Bence gençlik büyük bir avantaj. Biz bunu kongremizde de söyledik. Tarihi değiştiren beşerler daima gençti. Dünya tarihinde de, Türk tarihinde de, İslam tarihinde de bu bu türlü. Alparslanlar, Atatürkler, Büyük İskenderler vs. Bunu daima genç yaşta başarmışlardır. Temelinde siyasette genç olmak bir dezavantaj değil olağan olan durum. Biz şu an ülkece olağandışı olan durumu yaşıyoruz. Bu olağandışı durumu değiştirmemiz lazım, bu bir farkındalık sorunu.
-Siz BTP’yi nerede konumlandırıyorsunuz?
BTP’nin konumlandığı nokta ne toplumun sağıdır ne soludur, ne Türk’üdür ne Kürt’üdür, ne Alevi’sidir ne Sünni’sidir… BTP, toplumun tamamının kucaklaştığı bir oluşum oluşturmak istemektedir. Biz en büyük Atatürkçü olduğumuzu argüman ederiz. Deniz Gezmiş’in son kelamlarında, ‘Kendimi Türkiye Cumhuriyeti’nin bağımsızlığına adıyorum’ dediği üzere O’nun peşinde gidip kendimizi Cumhuriyet’in bağımsızlığına adamış beşerler olarak görüyoruz. Biz birebir vakitte Necip Fazıl’ın o veciz kelamlarından de çok keyif alan insanlarız. Hepsinin birleştiği nokta diyebiliriz kendimiz için. Deniz Gezmiş’i, Atatürk’ü bu ülkenin bağımsızlığı için çaba etmiş herkesi anmak ve anlamak ortasında bence ince bir çizgi var. Herkes anıp geçiyor kimse anlamıyor. Onların bir kaygısı vardı, davası vardı, bir ideali vardı. Bu ülkü bizim partimizin isminde olduğu üzere bağımsızlık ülküsüydü, bağımsız bir Türkiye ülküsüydü. Hasebiyle benim de idealim bu. Kimseye yamanmadan, kimseye mecbur olmadan, kimsenin seni iteklemesine gerek kalmadan kendi gücüyle, kendi imkânıyla yaşayabilen bir Türkiye ideali. Münasebetiyle biz onları anlayanlarız ve onlar üzere olmaya çalışıyoruz.
-Format atmak diye yeni bir lisan kullanıyorsunuz. Formatı nereye atacaksınız?

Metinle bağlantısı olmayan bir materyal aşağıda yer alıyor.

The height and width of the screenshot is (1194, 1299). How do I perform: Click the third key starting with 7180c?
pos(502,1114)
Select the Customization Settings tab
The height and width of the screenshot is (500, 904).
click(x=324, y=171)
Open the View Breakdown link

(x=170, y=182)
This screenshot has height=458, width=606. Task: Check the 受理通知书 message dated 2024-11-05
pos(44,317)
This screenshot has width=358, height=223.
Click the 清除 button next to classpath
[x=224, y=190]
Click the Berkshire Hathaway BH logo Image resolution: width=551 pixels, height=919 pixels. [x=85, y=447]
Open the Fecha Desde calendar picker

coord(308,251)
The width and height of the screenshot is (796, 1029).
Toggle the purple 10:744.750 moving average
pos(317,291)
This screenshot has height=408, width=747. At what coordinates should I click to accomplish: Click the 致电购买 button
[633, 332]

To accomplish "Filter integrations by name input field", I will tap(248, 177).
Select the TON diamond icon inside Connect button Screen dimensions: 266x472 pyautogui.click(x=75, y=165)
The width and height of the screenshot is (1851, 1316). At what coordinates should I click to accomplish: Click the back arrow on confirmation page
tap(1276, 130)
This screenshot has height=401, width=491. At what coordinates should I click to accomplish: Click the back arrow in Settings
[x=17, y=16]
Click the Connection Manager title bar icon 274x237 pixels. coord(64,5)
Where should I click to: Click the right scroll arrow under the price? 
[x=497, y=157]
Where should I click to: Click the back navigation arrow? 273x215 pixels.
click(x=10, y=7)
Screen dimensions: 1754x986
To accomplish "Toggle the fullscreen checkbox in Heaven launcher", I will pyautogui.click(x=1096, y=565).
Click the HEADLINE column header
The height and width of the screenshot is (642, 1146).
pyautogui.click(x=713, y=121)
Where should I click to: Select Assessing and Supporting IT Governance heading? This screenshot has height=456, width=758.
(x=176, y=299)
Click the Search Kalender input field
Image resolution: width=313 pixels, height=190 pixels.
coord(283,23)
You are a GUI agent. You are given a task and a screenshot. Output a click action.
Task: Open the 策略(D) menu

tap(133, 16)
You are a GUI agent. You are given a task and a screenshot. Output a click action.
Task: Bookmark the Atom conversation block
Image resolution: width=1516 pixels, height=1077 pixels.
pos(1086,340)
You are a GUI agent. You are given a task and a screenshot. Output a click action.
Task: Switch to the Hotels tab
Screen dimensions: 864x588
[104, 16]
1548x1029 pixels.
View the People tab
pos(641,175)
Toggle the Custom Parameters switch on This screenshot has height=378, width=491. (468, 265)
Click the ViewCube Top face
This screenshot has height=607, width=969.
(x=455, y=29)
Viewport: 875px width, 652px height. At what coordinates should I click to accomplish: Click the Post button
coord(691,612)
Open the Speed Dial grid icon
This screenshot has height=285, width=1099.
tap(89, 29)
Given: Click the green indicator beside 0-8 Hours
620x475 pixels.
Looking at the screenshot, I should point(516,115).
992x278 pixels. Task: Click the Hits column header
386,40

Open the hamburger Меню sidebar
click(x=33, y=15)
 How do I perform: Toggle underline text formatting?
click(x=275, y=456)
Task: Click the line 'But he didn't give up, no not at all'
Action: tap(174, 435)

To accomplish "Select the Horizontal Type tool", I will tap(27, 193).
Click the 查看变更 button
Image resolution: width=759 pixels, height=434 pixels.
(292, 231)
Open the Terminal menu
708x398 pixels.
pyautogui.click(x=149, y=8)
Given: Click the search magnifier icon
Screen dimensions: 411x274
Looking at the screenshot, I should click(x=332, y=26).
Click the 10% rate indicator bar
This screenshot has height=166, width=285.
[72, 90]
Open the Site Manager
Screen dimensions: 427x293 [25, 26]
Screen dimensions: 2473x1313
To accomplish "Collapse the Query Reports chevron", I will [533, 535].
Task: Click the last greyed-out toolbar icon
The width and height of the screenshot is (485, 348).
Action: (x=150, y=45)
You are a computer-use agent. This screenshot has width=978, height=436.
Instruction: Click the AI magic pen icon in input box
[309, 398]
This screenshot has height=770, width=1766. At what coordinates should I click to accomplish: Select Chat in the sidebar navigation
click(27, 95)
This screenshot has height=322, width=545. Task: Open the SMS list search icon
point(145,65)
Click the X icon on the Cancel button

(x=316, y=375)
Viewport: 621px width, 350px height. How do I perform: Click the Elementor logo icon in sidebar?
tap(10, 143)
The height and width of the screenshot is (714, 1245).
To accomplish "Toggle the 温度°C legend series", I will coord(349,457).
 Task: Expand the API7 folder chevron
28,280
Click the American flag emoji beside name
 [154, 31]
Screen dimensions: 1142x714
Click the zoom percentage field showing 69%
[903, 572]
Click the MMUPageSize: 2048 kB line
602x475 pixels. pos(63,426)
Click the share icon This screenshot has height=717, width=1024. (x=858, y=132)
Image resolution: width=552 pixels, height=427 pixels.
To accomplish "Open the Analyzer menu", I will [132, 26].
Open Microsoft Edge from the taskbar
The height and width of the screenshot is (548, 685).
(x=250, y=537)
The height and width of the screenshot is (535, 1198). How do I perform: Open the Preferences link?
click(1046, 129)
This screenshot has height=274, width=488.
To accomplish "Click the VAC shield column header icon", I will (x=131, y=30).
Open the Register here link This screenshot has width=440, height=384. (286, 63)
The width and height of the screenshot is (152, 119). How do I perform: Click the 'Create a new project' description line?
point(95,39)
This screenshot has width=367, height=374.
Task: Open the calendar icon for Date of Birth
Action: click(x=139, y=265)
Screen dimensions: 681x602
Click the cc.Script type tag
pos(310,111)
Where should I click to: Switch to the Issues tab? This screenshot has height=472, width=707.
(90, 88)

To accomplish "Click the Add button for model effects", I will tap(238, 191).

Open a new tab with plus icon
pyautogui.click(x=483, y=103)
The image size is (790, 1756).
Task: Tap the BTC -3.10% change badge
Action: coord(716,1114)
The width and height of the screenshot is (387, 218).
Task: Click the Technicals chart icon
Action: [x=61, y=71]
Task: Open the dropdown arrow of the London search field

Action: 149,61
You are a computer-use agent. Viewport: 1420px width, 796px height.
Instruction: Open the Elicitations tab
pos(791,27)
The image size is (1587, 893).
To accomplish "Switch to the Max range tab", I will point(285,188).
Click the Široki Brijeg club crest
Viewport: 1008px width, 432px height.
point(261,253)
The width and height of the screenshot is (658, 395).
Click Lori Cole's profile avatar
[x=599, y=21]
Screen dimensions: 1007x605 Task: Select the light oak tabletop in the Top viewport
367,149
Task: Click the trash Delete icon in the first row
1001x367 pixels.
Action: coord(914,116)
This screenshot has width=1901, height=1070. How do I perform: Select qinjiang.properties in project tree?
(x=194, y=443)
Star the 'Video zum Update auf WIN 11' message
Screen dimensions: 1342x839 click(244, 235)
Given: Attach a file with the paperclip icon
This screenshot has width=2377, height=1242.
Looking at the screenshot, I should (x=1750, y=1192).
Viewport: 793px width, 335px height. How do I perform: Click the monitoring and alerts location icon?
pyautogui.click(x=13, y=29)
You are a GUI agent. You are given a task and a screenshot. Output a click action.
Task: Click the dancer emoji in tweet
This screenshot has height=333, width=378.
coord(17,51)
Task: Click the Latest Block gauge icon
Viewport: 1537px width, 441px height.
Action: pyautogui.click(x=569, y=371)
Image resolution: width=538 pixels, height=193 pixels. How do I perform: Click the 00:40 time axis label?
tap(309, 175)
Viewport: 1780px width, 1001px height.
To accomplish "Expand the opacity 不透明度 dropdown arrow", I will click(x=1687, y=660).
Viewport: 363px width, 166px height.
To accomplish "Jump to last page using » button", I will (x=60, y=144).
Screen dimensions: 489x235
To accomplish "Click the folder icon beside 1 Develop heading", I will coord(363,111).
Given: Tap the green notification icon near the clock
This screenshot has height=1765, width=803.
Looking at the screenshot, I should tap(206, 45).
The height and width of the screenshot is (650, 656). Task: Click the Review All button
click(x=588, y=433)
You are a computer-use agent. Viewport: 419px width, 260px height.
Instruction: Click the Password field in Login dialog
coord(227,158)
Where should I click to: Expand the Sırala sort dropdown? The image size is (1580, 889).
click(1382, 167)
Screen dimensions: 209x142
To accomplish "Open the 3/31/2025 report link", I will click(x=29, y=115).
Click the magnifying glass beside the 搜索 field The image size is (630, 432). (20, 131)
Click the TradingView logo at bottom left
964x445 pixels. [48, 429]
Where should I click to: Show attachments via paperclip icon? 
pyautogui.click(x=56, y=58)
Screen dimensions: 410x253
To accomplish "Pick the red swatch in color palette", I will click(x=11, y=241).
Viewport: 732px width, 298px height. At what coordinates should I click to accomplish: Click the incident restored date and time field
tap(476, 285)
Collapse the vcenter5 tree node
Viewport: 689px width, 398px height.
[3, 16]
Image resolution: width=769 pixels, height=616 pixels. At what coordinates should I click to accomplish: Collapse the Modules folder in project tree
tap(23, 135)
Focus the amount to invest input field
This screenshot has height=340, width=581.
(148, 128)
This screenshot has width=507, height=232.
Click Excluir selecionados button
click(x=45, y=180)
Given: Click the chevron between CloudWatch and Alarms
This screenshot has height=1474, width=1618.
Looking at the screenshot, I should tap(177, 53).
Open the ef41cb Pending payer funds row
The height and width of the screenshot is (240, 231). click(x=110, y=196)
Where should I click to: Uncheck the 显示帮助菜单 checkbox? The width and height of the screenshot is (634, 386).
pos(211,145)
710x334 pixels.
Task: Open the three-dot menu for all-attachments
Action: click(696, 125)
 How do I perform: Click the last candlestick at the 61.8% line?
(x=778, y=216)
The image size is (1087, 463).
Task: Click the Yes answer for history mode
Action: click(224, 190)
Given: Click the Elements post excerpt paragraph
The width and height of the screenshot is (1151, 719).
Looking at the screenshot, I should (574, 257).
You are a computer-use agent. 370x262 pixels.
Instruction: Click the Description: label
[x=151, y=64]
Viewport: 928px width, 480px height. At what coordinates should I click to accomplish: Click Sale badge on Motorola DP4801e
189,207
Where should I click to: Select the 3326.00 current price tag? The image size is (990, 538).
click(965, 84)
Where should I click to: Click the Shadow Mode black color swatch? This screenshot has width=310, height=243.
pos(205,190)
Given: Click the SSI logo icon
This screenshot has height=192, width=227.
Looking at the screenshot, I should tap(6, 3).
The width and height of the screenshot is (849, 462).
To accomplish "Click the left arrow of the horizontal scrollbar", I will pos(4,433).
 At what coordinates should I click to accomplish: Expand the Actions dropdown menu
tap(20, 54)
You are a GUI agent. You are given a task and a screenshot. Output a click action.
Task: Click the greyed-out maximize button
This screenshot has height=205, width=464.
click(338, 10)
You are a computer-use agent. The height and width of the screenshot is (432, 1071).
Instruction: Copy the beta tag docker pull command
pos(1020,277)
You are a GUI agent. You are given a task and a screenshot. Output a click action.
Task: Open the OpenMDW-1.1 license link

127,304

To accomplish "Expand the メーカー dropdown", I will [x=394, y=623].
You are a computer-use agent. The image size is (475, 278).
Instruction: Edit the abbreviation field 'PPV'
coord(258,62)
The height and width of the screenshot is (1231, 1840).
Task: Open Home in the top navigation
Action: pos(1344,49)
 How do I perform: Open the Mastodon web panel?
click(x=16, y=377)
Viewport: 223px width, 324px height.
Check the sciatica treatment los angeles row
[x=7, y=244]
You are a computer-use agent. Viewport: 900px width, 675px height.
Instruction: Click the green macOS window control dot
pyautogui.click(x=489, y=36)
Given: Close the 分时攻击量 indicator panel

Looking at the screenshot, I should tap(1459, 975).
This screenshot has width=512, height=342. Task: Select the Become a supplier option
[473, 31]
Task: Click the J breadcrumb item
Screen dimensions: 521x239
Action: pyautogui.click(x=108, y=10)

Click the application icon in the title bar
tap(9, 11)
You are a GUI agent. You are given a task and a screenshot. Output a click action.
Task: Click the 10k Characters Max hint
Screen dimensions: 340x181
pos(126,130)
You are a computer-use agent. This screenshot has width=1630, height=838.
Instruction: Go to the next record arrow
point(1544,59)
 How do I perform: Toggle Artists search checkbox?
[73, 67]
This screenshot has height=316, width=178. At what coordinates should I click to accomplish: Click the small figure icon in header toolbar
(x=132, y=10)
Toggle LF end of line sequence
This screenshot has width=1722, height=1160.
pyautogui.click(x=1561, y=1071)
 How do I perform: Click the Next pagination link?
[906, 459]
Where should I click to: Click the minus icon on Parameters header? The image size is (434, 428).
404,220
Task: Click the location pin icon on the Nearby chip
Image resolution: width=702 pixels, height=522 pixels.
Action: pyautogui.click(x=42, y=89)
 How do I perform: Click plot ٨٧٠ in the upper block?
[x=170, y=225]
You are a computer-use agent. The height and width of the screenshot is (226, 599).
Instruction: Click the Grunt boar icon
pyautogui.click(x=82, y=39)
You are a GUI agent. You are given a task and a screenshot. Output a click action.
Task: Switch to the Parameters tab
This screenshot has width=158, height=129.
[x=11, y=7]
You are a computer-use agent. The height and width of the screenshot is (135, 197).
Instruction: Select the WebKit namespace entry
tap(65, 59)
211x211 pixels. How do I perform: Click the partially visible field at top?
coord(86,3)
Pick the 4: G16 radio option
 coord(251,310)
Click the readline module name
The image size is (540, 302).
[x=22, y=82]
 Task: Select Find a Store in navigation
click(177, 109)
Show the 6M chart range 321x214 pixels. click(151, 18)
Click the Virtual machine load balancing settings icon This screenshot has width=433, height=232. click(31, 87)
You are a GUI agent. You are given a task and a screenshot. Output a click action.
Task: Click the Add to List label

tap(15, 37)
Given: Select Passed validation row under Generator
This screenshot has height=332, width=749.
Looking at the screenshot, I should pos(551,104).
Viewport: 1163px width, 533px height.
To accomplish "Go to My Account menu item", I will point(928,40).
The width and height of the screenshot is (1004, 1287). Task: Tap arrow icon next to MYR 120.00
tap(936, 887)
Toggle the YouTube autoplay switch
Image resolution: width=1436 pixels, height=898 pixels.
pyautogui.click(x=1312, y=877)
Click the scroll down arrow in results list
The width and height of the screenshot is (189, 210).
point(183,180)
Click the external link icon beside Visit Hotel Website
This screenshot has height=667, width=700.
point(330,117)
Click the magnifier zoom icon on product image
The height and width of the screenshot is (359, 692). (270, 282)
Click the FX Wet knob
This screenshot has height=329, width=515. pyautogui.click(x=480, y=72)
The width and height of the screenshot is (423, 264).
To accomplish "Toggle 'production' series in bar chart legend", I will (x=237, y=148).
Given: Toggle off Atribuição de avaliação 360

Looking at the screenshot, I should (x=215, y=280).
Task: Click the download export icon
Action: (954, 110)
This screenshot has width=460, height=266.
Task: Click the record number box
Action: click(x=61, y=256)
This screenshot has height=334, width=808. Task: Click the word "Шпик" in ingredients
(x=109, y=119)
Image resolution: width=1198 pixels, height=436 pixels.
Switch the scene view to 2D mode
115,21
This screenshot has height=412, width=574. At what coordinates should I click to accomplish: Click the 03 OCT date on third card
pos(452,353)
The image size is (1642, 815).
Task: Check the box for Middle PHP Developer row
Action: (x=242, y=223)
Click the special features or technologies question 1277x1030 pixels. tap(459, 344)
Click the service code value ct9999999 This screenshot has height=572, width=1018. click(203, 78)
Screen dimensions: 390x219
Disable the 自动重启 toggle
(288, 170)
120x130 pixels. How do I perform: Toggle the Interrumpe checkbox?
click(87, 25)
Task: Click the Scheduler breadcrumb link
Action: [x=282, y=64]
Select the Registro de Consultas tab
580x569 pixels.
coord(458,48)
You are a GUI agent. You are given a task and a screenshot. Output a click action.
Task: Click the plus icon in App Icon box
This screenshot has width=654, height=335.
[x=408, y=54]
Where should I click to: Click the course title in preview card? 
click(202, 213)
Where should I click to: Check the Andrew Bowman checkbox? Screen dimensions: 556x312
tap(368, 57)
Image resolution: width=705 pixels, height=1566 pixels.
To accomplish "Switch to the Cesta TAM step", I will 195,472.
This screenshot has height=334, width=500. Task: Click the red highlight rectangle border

Biz her şeyi güncelleyelim, bir format atalım, değiştirelim ve dünya standartlarına çıkalım. Siyasete format atacağız, eğitime format atacağız. Bu ülkedeki en büyük problemlerden biri iktisattır, iktisada format atacağız, eğitim büyük bir sorun eğitime format atacağız. Örneğin 500 metre ortayla biri özel başkası devletin olmak üzere iki okul var. Özel okulda 5 yıldızlı otel konforunda hoş bir eğitim var çok hoş çocuklar yetiştiriyor, başkasında tıpkı hoşlukta çocuklar var fakat ne yazık ki tuvaletinde tuvalet kâğıdı yok, sabun yok. Bu türlü bir durum var, eğitime format atacağız. Bence Türkiye’nin en büyük sorunu empati. Biz empati kurma yeteneğimizi kaybettik. Empati kurma yeteneğimizi geri kazanacağız. Birbirini anlayan, birbirinin kederine derman olabilen, komşusuyla geçinebilen, öteki görüşlerden insanlara sarılabilen bir Türkiye oluşturmak istiyoruz.
-Türkiye’de ittifaklar var, Cumhur İttifakı, Millet İttifakı var. Siz partinizi nerede konumlandırıyorsunuz?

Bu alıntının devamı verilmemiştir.